Results and Discussion
Results showed that soil moisture were significantly (P<0.05) higher in managed Beech stand
and destructed stand than other sites. Adding organic matter to soil may lead to increase in
conservation of water in soil via reduction of evaporation and transpiration and increase in water
infiltration rate. Ash plantation showed significantly greater pH compared with managed Beech
stand. Ash litter has been shown to be easily decomposable and rich in nutrients and cause high
base cation return to the soil (Norden, 1994b). The lower pH in beech forest compared with
other land uses can be explained by slower litter decomposition of this species, which leads to
production of organic acids and also delays the return of base cations to the soil (Hagen–Thorn
et al., 2004a). The highest total nitrogen was found in Ash plantation and its lowest amount was
observed in Pine plantation. The easily decomposable and nutrient-rich litter of ash may support
large population of micro-organisms, which could contribute to an increase in soil N (Fried et
al., 1989). The low amount of total nitrogen in pine monoculture may be related to slow litter
decomposition in pine species (Neirynck, 2000). Agriculture land showed significantly greater
K compared with other sites. The fertilizer application may result in increasing of K
concentration in arable soil. The highest Ca concentration was observed in Ash plantation. A
high content of base cations in the Ash foliage and its high susceptibility to leaching led to
increased base cation input through fall to the soil (Hagen-Thorn et al., 2004b). Beech stand and
destructed stand showed significantly higher ammonium concentrations compared with other
land uses. The higher ammonium concentrations may be related to higher rates of Net N
mineralization (Garten, 1993). Increasing N mineralization rates and microbial activity have
been reported as an effect of transient increase in temperature, water content, pH, and labile
sources of C and N for microbes (Rutigliano et al., 2007). The highest soil quality was found in
Ash plantation and destructed stand and its lowest amount were observed in pine plantation. The
lower value of nutrient and organic C, total nitrogen and soil moisture caused reduction of soil
quality in Pine plantation (Zhaoet al., 2005). In Ash plantation, the presence of herbaceous
vegetation may be one of the reasons for better soil quality.

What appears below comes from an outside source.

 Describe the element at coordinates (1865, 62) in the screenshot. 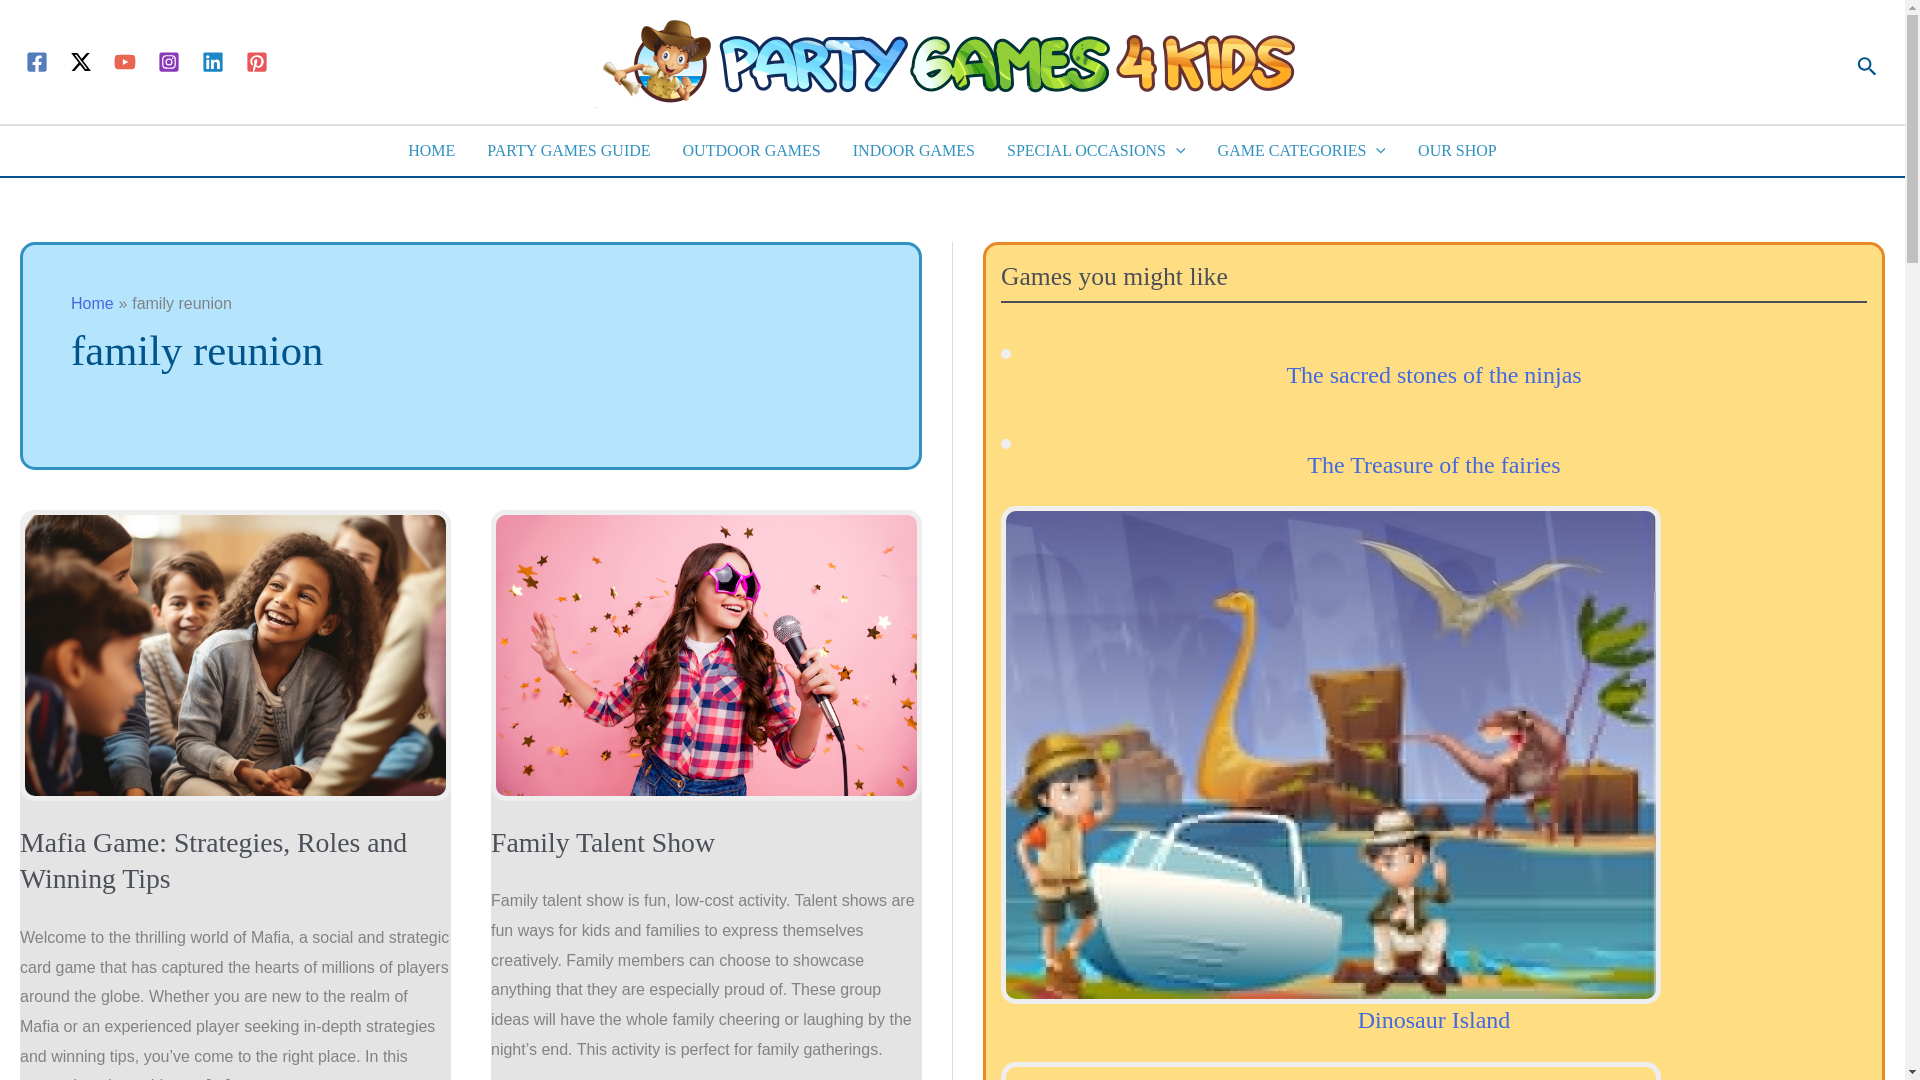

Results of our study showed that different land – uses can significantly affect soil quality. Soil
quality in Ash plantation and destructed forest were the best whereas in Pine plantation was the
worst. According to our findings it can be suggested that Ash trees should be admixed within
Pine monocultures in order to cause an appropriate soil quality. In that destructed forest showed
the highest soil quality compared with other sites. Thus, those areas should be fenced because
they are capable to regeneration and forest reconstruction.